American physical training instructor

Kirk Thomas Myers (born March 3, 1979) is an American physical training instructor known for coaching celebrities in through his business, Dogpound Gyms.

== Early life ==
Myers was born in Kansas City, Missouri, to Rosemary Gibbons and Roger Myers. Myers was overweight throughout his childhood and teen years. Being fed mostly junk food and chocolate milk, at his heaviest he weighed more than 300 lbs.

At age 21, an emergency medical exam revealed that he had congestive heart failure. He was hospitalized and remained in intensive care for 11 days. Afterwards, he became very interested in sports and nutrition, managing to lose almost 130 lbs in two years.

== Career ==
After starting his career as a coach in Kansas, Myers abused alcohol and drugs, eventually requiring him to seek intensive care. Through self help and help from his family, he regained control of his life. He moved to New York, where he established a client base of celebrities, eventually resulting to him becoming one of the most sought after personal trainers in the city.
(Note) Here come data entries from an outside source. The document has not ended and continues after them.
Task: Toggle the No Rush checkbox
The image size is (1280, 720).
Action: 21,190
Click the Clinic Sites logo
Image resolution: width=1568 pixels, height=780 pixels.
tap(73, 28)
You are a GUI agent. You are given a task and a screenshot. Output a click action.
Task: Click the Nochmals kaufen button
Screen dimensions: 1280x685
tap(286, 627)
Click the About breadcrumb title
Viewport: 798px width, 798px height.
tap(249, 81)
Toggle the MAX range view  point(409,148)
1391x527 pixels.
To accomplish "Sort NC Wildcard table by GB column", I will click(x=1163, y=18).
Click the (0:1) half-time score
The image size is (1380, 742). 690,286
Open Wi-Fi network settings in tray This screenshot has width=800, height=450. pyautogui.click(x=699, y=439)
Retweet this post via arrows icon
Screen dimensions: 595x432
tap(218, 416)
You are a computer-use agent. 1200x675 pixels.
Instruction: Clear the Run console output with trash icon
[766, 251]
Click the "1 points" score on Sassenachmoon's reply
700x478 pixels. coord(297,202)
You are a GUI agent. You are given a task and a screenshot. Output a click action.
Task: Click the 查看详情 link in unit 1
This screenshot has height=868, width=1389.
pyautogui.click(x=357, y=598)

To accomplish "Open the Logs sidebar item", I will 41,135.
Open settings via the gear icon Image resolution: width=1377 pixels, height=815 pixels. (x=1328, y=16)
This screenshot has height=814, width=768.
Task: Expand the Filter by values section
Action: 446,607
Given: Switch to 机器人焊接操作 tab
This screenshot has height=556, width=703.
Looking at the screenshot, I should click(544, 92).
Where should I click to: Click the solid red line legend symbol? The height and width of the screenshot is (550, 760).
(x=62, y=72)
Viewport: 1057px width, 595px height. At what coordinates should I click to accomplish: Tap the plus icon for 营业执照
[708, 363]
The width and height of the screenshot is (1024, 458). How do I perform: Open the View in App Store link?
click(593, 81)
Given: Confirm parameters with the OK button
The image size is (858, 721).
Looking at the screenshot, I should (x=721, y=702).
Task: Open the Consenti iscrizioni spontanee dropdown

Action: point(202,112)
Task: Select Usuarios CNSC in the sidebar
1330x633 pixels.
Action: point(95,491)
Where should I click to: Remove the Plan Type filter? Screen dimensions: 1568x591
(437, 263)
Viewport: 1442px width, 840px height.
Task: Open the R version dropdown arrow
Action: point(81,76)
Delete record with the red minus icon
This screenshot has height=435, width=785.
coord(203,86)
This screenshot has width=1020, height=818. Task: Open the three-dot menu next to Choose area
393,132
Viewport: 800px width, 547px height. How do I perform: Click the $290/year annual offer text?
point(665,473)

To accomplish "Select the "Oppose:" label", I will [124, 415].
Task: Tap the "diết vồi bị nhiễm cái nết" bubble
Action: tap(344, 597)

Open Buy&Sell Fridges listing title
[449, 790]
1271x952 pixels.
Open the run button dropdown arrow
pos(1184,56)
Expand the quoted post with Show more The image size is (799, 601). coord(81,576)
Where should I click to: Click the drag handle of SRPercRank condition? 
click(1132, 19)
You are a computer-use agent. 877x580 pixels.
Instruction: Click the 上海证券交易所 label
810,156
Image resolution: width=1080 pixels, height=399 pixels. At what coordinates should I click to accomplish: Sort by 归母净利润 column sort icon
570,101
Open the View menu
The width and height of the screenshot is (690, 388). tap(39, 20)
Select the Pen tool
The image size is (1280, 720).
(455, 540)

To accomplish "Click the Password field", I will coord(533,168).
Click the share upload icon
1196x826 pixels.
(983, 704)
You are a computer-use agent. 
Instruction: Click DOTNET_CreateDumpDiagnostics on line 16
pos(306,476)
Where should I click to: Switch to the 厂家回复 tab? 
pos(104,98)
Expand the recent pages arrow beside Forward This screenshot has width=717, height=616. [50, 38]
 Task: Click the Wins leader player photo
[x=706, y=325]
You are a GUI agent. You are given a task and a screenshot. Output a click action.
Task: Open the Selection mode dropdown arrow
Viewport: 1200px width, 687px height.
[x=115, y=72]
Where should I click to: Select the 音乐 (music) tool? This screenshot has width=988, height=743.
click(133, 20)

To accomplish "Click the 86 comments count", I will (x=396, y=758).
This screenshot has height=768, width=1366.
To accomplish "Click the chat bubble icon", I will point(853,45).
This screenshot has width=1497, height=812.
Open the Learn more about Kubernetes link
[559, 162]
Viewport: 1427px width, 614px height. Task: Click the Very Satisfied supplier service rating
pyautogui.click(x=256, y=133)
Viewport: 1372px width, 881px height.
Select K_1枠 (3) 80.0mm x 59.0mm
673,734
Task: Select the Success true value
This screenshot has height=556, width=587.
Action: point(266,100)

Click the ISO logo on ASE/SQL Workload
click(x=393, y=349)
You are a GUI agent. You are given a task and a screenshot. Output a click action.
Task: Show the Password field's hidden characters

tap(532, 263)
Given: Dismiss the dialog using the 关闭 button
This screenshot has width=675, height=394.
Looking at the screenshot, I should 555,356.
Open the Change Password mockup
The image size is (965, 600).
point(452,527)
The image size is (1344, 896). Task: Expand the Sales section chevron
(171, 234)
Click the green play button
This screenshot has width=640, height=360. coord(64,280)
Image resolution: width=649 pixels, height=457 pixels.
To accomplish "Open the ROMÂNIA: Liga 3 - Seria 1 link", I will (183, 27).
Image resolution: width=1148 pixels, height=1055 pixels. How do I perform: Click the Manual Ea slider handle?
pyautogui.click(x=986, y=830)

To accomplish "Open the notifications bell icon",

He has worked as a personal trainer for celebrity clients, including Taylor Swift, Justin Bieber, Adam Levine, Hugh Jackman, Gerard Butler, and many Victoria's Secret models.

Myers has been featured in numerous magazines, publications and TV segments.

=== Dogpound ===
In the fall of 2013, Myers met Hugh Jackman. Soon he was joined by Tom Farley, who was then the president of the New York Stock Exchange and several other new "members". The group started training together and started a weekly group. Jackman would bring his dog to the sessions, so they took the name Dogpound.

During the first month of the opening of Dogpound, Myers was introduced to his first Victoria's Secret Angel Jasmine Tookes; word of mouth lead to more celebrities signing up. The gym is currently closed to new clients and the New York location has more than a 100-person waiting list.